◆ THE TASK ◆
Wherever a line of the listing holds the string "Water", copy that line.
*** Opening RECORDS SUPPLIED ***
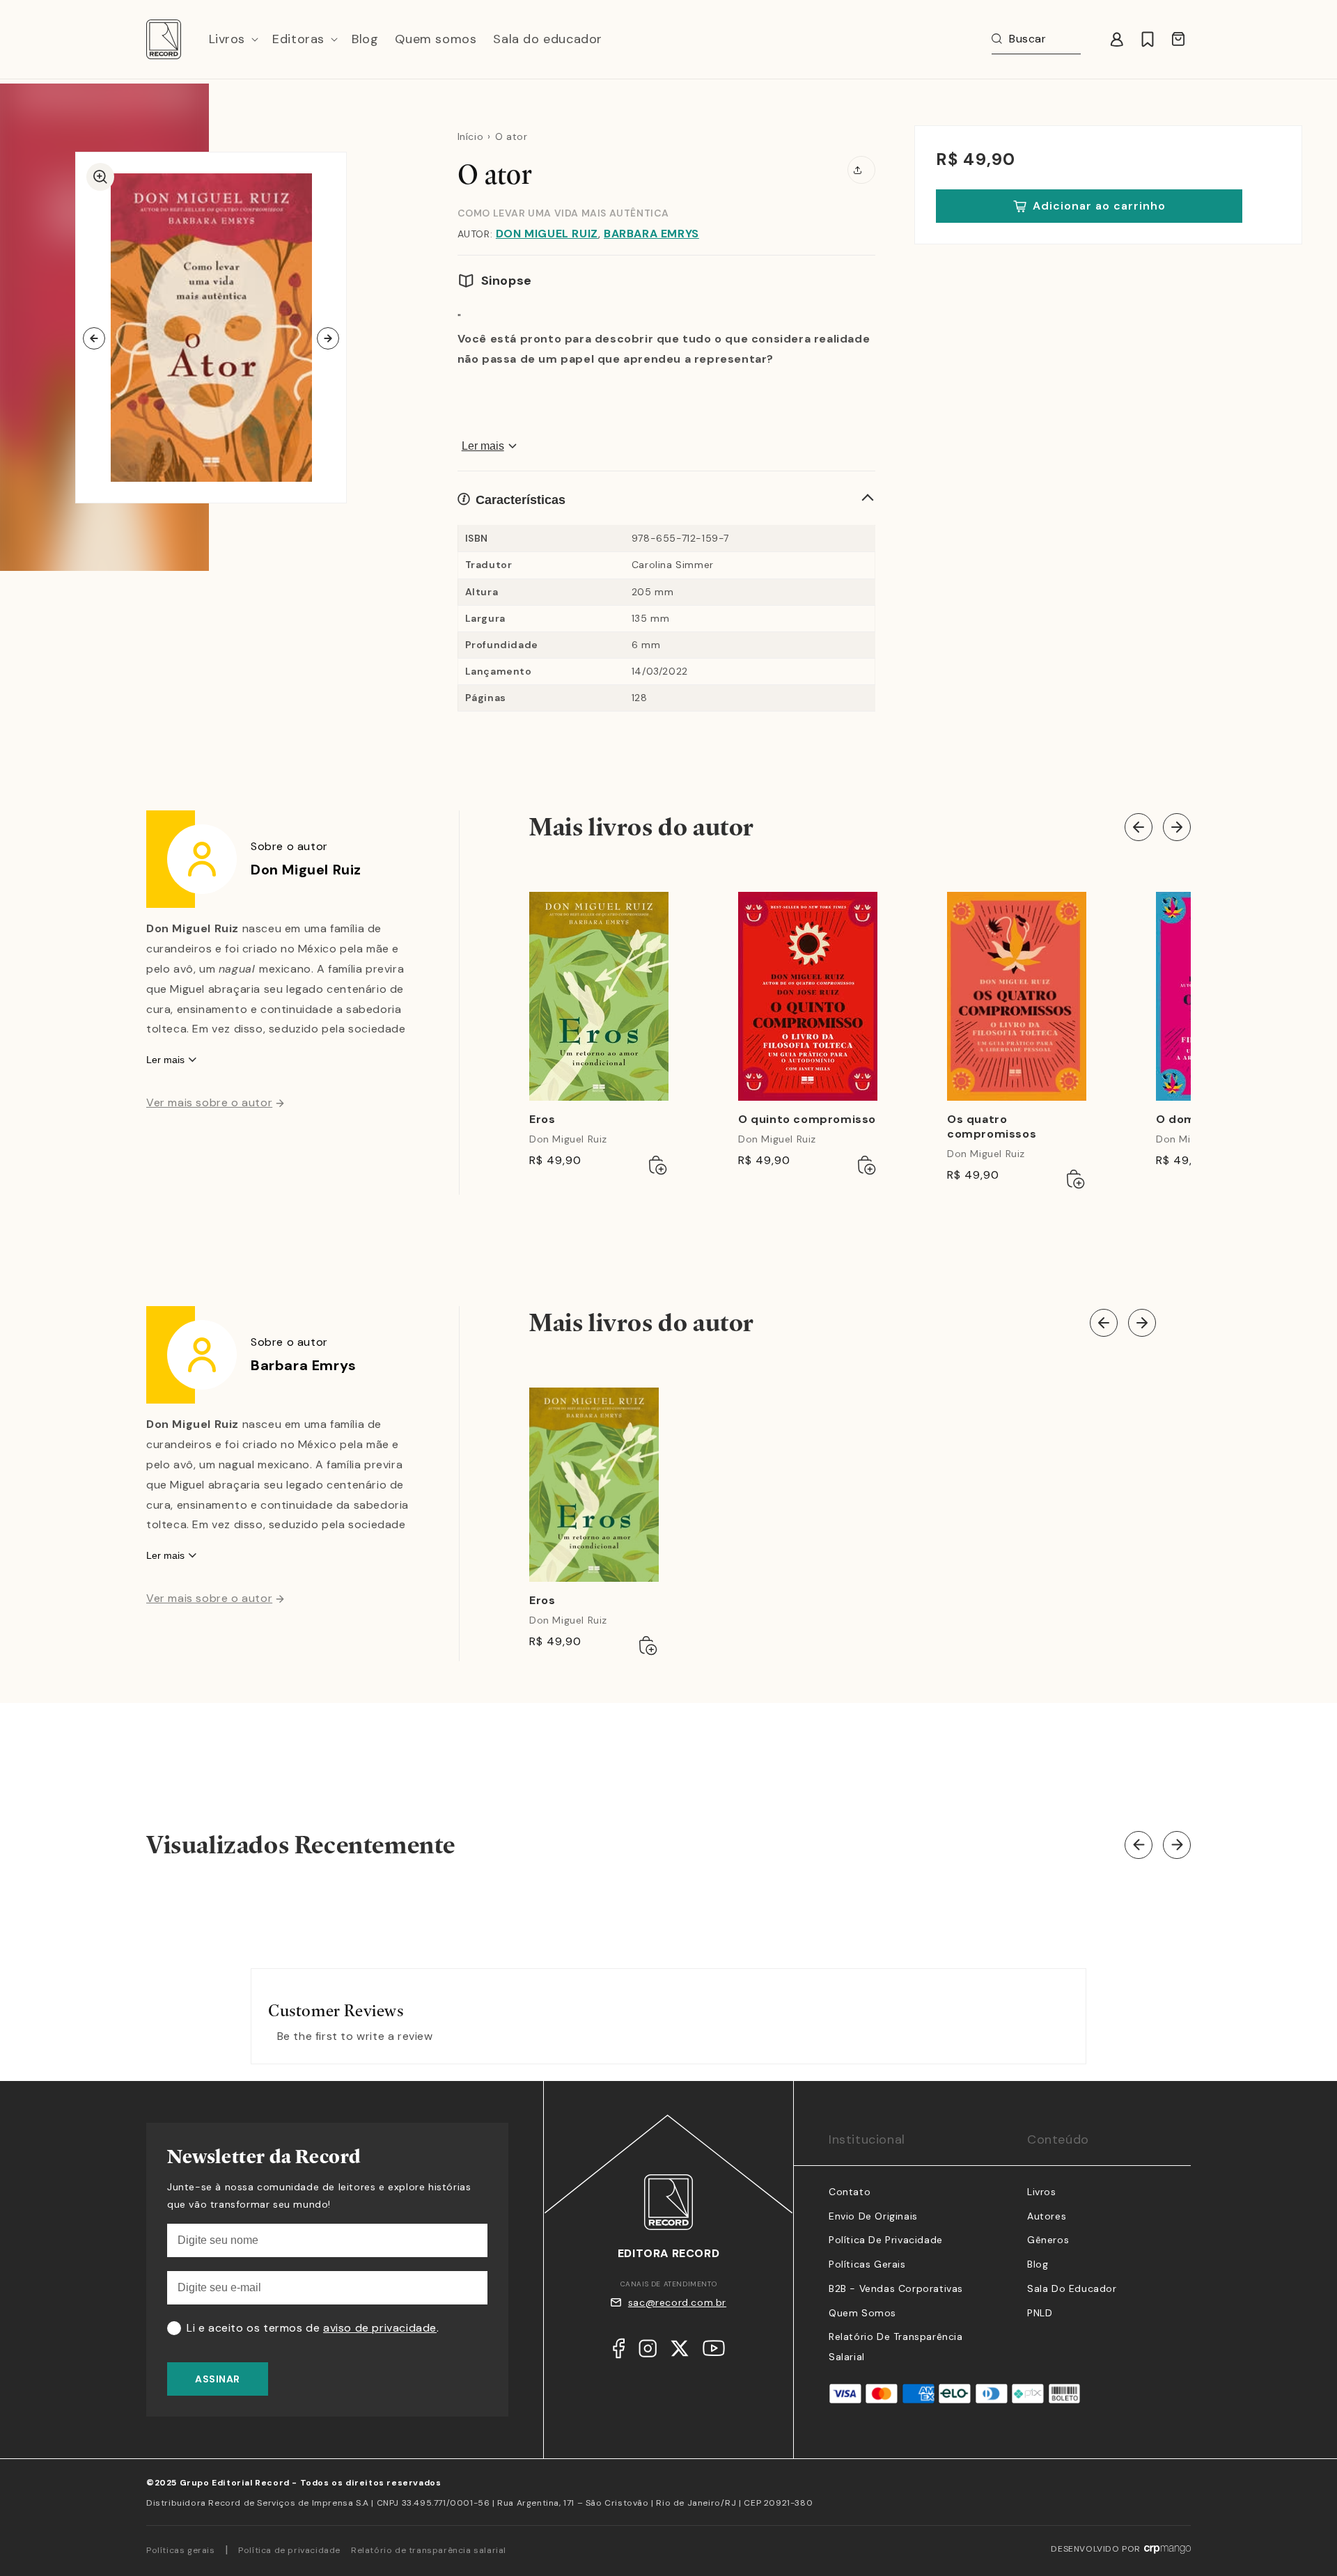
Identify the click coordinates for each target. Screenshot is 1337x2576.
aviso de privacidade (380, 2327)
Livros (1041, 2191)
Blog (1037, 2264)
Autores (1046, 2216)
*** Closing RECORDS SUPPLIED ***
*** Opening RECORDS SUPPLIED ***
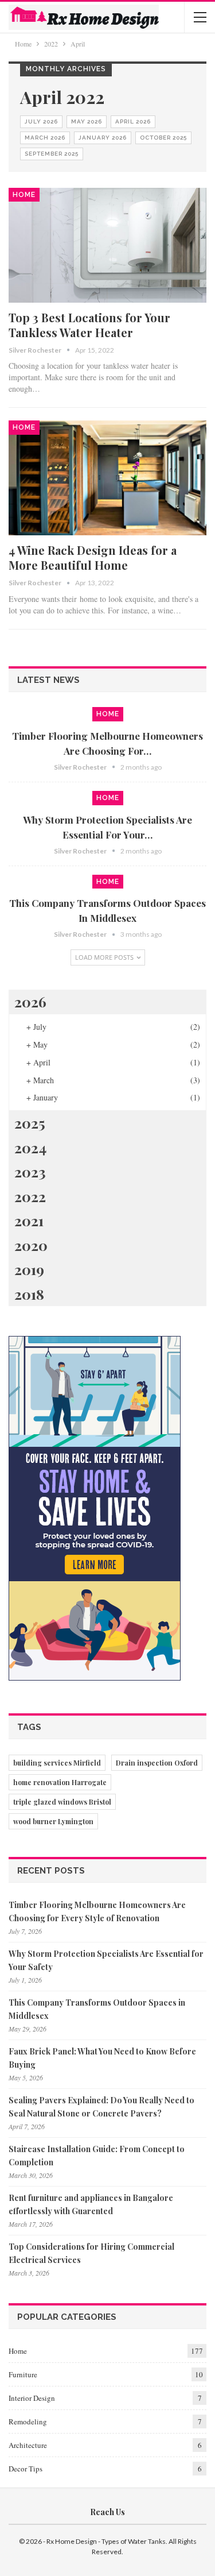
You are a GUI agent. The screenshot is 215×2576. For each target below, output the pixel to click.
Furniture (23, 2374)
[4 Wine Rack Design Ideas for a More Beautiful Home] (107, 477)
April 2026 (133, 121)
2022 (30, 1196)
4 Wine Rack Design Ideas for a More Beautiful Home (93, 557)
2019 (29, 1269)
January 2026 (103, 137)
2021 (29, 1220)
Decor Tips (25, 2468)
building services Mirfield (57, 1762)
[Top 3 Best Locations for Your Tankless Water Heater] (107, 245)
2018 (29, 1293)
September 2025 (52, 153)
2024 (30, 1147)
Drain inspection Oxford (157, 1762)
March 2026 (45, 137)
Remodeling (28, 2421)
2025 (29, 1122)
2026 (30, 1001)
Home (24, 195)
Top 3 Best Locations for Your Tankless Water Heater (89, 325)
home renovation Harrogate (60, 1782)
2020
*** Closing RECORDS SUPPLIED ***
◆ SOLUTION FOR THIS EXERCISE ◆
[Top 3 Best Locations for Your Tankless Water Heater] (107, 245)
Top 3 Best Locations for Your Tankless Water Heater (89, 325)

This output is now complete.